L’Associazione Belluno-DONNA manifesta grande preoccupazione in merito alla paventata soppressione della figura territoriale delle Consigliere di Parità, che – da quanto si legge sullo schema di decreto legislativo presentato dalla Presidenza del Consiglio dei Ministri – verrebbero sostituite da un unico organismo nazionale centralizzato composto da quattro componenti e un Presidente, deputato a gestire le discriminazioni (e dunque anche le molestie) sui luoghi di lavoro segnalate da tutto il territorio nazionale.
Il venire meno sui territori di figure quali le Consigliere di Parità territoriali, di fatto, vanifica l’accesso alle tutele predisposte per quelle vittime di discriminazione e di molestie che si trovano in zone geograficamente lontane e ancor più in zone montane come il bellunese, dove la prossimità delle istituzioni rappresenta una condizione essenziale per garantire l’effettivo esercizio dei diritti.
Il Centro Antiviolenza, in questi anni, ha avuto modo di collaborare con la Consigliera in diverse occasioni, sia per iniziative di sensibilizzazione sulle tematiche delle molestie sui luoghi di lavoro, sia per affrontare in sinergia casi gravi di violenza subiti da lavoratrici da parte dei propri colleghi.

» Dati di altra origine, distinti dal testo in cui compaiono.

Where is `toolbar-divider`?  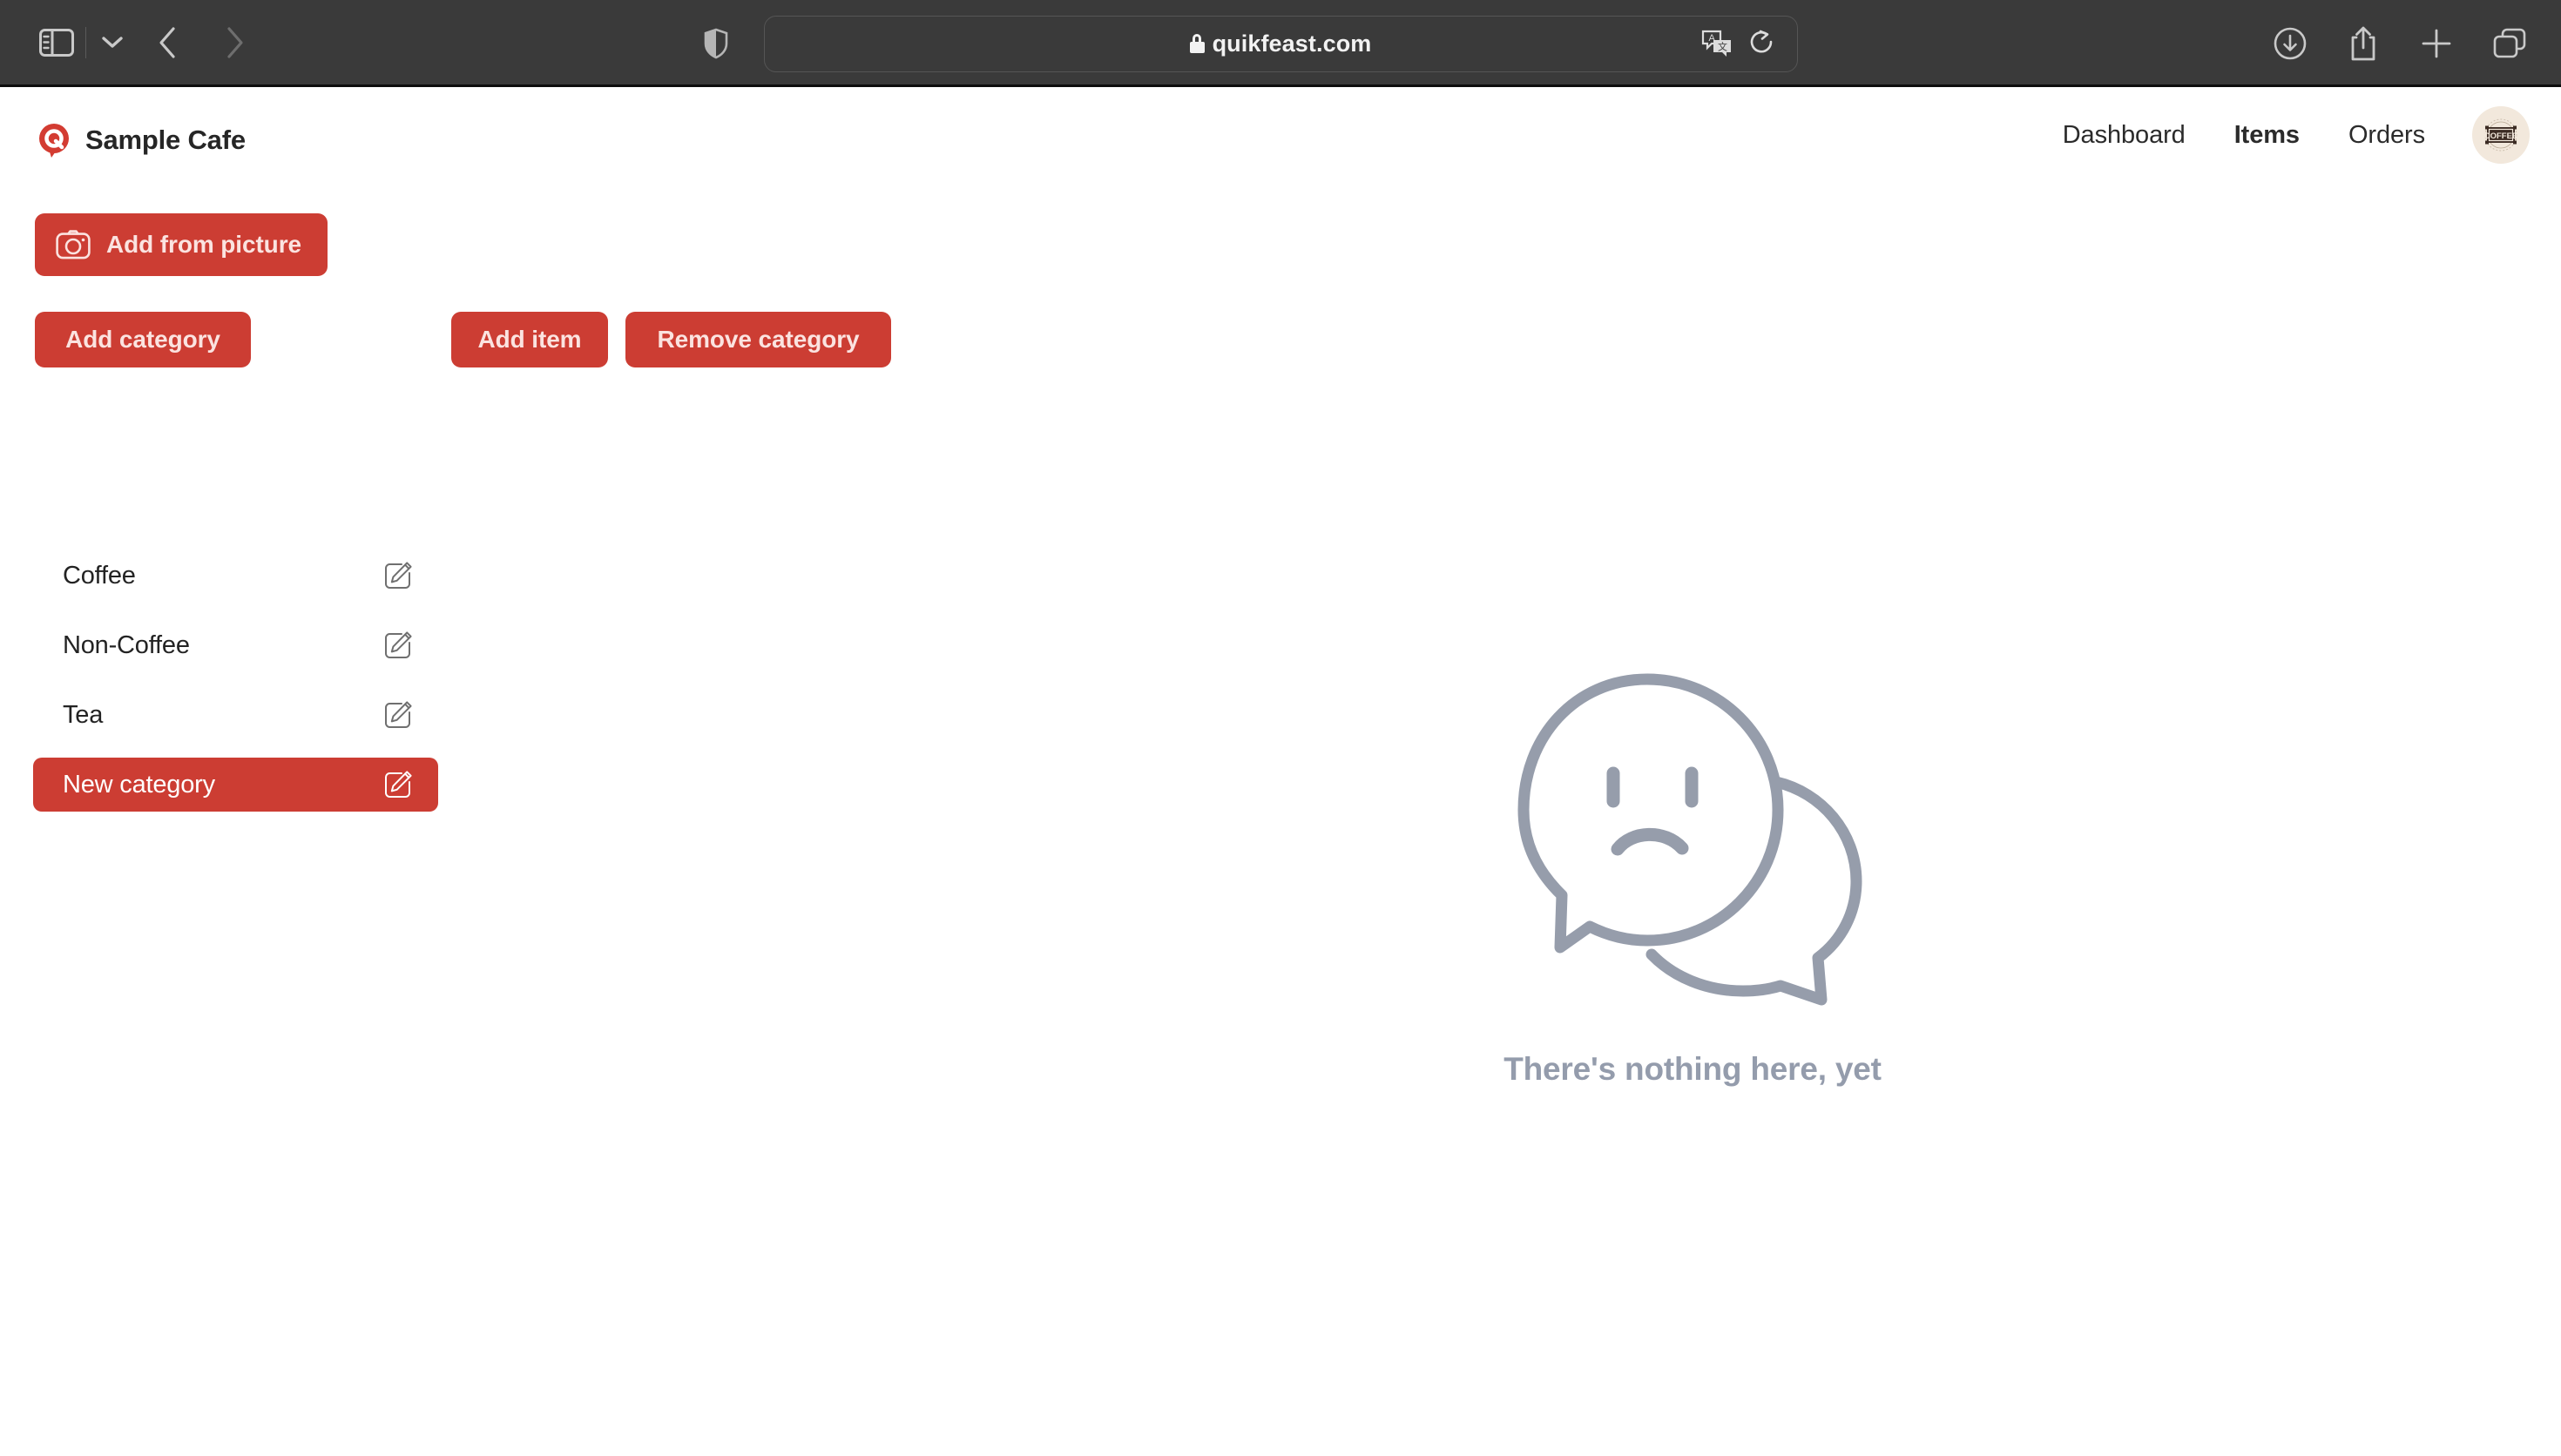 toolbar-divider is located at coordinates (86, 42).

La Consigliera provinciale è un importante presidio di ascolto della vittima di discriminazione, offre una consulenza sugli strumenti di tutela a disposizione di quest’ultima, garantisce un intervento immediato e tempestivo per la messa in sicurezza della vittima da parte del datore di lavoro nei casi più gravi, favorisce la mediazione tra le parti sociali.
È impensabile che tutto questo possa essere garantito da un Organismo centralizzato, ove l’ascolto personale è destinato ad essere sostituito da una pec, ove le vittime diventeranno necessariamente dei numeri e le tempistiche di risposta saranno inevitabilmente dilatate.
Ci auspichiamo, pertanto, che la politica locale si adoperi per difendere la figura della Consigliera.